> [Task to carry out] Copy the listing below word for word.

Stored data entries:
——

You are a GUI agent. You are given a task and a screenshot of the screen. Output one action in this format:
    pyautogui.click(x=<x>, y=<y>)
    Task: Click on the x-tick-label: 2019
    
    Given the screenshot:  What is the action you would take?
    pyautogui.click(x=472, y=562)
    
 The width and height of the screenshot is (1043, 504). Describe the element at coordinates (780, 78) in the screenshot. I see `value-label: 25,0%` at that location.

——

> [Solution to the exercise]
You are a GUI agent. You are given a task and a screenshot of the screen. Output one action in this format:
    pyautogui.click(x=<x>, y=<y>)
    Task: Click on the x-tick-label: 2019
    
    Given the screenshot:  What is the action you would take?
    pyautogui.click(x=472, y=562)
    
 The width and height of the screenshot is (1043, 504). Describe the element at coordinates (780, 78) in the screenshot. I see `value-label: 25,0%` at that location.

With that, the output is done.